SANTA CRUZ—The Santa Cruz County Board of Supervisors on Tuesday approved a new ordinance aimed at protecting tenants being harassed by their landlords or property owners when they speak out about bad conditions in their living spaces.
The item was heard for first and second readings in September.
The rules prohibit landlords from increasing rent, failing to provide services or repairs, releasing private information about tenants or giving them false or misleading information in an attempt to evict them.

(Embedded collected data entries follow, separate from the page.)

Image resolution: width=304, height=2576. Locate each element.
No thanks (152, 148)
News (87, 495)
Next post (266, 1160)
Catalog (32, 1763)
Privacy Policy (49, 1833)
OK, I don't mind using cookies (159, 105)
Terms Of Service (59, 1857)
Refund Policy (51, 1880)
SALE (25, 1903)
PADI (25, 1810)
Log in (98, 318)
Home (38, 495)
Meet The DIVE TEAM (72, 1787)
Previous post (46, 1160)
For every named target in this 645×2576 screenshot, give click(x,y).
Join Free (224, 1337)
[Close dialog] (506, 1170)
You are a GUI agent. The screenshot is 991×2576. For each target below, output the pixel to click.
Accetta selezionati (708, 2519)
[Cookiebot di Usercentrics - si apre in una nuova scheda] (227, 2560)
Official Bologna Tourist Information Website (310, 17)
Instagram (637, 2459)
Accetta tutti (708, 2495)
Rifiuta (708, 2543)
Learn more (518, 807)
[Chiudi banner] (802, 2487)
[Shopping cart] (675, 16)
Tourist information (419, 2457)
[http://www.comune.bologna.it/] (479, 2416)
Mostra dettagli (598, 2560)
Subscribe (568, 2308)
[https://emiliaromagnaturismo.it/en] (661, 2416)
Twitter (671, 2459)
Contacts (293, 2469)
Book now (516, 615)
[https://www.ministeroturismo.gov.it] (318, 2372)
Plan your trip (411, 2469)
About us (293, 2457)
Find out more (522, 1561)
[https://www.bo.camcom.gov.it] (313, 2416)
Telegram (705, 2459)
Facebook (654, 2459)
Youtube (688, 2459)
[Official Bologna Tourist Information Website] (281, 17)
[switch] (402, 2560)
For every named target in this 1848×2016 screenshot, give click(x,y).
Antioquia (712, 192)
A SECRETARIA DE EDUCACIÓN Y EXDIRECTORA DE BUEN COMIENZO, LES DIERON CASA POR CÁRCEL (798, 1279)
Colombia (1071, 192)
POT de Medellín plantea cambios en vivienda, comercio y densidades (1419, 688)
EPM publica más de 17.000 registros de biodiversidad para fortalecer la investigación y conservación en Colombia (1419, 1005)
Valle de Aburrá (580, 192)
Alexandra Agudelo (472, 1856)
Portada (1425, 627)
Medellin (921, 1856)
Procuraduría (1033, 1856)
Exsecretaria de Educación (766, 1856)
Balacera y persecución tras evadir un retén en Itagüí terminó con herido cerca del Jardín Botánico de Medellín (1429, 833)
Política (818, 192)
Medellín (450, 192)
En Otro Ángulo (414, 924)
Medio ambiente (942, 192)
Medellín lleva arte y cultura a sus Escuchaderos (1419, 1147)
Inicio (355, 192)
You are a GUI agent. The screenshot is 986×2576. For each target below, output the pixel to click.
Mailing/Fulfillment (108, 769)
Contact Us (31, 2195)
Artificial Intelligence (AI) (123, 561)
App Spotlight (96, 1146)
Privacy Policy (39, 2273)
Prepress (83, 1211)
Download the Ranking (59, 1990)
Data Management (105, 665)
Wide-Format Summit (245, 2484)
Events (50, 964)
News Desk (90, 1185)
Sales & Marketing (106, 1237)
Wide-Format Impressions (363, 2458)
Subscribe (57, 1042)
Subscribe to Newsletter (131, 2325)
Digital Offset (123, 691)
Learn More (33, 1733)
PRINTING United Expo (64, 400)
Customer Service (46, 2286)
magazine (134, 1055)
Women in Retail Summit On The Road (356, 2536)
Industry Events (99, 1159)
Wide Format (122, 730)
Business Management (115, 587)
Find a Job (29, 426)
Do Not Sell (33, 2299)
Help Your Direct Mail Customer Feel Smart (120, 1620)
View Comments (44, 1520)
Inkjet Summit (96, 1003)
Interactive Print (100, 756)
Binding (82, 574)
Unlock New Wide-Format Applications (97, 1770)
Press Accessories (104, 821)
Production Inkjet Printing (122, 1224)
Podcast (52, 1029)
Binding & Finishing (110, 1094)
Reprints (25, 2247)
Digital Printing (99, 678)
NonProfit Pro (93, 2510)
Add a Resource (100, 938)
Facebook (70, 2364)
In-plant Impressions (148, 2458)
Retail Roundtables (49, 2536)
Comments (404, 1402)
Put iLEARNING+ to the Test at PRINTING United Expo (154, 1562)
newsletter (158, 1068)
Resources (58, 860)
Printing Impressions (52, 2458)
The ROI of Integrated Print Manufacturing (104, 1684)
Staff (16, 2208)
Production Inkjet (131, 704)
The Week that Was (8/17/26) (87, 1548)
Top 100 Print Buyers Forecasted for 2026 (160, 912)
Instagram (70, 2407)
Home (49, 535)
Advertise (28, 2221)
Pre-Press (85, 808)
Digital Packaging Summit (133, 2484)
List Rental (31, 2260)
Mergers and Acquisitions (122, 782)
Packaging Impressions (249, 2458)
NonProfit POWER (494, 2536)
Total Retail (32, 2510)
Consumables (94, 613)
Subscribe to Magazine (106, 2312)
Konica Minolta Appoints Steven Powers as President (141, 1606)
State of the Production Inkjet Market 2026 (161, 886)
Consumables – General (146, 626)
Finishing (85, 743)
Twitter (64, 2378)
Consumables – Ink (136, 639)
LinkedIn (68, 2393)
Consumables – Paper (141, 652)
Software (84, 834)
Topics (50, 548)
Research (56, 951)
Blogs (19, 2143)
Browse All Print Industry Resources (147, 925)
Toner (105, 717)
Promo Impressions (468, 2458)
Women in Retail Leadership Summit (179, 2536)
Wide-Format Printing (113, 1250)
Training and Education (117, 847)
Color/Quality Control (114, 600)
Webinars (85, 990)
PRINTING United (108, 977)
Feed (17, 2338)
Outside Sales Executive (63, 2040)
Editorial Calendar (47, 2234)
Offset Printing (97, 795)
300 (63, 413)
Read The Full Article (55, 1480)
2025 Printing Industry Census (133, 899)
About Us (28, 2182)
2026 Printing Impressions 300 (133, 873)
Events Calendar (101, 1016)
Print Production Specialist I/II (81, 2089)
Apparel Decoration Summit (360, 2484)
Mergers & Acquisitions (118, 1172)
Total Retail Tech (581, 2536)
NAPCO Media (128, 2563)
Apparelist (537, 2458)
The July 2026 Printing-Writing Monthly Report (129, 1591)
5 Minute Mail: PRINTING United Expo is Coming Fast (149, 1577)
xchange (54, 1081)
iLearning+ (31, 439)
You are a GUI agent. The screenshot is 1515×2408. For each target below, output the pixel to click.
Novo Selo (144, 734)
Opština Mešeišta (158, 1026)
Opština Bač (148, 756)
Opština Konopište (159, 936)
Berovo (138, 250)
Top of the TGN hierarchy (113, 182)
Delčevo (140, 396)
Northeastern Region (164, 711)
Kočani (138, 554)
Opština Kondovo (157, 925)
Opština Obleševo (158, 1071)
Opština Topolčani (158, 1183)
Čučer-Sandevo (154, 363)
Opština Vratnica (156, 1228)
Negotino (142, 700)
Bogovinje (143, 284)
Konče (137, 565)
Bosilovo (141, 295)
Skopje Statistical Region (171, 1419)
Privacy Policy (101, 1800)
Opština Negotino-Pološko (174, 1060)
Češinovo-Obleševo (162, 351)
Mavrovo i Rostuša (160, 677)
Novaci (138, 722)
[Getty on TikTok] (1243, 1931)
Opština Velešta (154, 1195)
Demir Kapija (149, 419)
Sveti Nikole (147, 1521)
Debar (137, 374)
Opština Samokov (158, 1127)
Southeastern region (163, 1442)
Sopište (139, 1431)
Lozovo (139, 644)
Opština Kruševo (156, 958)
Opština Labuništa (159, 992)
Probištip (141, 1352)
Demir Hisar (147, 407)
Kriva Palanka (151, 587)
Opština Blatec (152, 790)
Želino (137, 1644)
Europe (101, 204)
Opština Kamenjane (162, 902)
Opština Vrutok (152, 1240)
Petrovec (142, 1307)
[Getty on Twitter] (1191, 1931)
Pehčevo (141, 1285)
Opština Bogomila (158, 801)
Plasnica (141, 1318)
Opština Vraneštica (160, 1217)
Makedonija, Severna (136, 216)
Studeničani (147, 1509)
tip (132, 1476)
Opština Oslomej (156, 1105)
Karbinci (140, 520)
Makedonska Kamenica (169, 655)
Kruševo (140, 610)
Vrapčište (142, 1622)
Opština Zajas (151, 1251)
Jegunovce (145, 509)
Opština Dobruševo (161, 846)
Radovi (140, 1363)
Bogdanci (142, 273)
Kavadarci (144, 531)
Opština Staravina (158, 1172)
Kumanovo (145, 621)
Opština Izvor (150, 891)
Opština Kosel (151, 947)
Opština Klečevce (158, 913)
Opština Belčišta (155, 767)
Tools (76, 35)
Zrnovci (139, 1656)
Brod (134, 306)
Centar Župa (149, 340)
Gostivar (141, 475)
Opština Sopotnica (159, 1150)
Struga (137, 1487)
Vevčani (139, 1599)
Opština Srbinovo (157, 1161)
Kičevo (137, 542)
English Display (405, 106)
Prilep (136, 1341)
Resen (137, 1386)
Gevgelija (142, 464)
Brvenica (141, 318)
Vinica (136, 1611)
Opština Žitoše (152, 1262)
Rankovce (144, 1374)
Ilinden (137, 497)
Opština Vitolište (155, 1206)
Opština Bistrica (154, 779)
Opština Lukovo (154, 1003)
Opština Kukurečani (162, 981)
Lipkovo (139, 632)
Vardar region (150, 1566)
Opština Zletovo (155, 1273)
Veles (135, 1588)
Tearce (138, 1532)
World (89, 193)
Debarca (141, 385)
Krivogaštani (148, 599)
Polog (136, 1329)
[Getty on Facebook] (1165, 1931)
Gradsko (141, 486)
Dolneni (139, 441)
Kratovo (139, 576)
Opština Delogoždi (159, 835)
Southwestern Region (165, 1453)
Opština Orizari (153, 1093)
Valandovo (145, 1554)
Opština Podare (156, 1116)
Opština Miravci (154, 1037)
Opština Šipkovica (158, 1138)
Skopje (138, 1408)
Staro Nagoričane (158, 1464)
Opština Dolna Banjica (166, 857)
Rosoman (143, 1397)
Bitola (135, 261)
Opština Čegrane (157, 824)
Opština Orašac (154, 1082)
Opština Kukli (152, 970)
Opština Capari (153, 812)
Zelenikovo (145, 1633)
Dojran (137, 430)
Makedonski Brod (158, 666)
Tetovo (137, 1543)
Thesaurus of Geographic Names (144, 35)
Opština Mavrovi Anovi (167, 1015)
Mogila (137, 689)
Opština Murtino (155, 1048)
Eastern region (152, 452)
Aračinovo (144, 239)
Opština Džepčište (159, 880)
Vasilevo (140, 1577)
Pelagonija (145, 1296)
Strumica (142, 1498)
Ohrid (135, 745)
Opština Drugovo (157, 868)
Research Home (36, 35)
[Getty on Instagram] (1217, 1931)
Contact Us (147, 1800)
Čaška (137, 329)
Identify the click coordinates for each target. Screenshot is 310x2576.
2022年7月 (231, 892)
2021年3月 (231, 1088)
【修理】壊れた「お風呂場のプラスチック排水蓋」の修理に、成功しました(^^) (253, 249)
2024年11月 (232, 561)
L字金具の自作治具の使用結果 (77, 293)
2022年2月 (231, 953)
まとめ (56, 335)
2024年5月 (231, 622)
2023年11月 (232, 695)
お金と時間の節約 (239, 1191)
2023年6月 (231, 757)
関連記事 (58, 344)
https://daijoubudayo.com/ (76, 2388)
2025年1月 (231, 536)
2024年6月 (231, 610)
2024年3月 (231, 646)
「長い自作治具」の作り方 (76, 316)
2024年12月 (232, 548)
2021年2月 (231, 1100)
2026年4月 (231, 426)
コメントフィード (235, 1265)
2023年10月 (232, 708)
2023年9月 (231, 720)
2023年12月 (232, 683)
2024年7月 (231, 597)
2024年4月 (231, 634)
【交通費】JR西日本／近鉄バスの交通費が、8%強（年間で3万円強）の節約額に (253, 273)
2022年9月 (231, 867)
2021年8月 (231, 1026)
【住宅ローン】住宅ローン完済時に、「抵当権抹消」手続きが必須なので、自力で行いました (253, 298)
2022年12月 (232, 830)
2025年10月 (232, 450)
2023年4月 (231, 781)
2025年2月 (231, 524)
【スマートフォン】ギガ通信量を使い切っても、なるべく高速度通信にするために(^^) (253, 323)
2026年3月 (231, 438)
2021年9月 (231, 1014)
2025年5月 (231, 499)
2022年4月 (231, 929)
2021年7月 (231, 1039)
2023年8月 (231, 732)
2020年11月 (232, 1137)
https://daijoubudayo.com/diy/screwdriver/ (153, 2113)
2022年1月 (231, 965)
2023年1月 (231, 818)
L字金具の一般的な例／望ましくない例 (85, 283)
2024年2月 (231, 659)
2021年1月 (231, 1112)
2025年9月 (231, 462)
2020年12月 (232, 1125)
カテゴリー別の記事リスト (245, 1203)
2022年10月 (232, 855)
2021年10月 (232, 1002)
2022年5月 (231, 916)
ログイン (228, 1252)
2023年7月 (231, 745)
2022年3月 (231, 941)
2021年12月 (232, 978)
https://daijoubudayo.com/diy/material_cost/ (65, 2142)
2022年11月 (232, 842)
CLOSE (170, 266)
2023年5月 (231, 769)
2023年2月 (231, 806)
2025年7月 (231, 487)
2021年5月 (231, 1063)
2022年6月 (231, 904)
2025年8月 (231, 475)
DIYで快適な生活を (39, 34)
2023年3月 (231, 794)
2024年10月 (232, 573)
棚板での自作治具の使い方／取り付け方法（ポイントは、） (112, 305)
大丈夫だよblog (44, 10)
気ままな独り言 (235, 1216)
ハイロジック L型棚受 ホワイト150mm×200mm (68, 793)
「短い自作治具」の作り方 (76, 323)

Also included is a prohibition on inquiring about citizenship status, and discriminating based on race, gender, sexual preference, ethnicity and religion, among other things.
Landlords also cannot evict tenants for organizing or advocating for tenants’ rights.
Those who violate the rules could be forced to pay attorneys’ fees and other costs as ordered by the court.
“We remain concerned that the local housing market is fostering injustices for our local tenants,” Board Chair Manu Koenig said. “With homeownership inaccessible to many, these measures are necessary to stabilize housing for the 40 percent of our residents who are renters.”
County officials say the new ordinance is an attempt to “stabilize neighborhoods and prevent homelessness.”
It comes weeks after a report showing Santa Cruz County as the second most expensive place to rent in the U.S.
Within Santa Cruz County, someone making minimum wage must work the equivalent of four full-time jobs to afford a two-bedroom unit at market rates, according to County spokesman Jason Hoppin.
The County’s 2022 Point-In-Time Count also showed that evictions are the leading cause of homelessness locally.
The rules allow landlords to evict problem tenants, when done legally.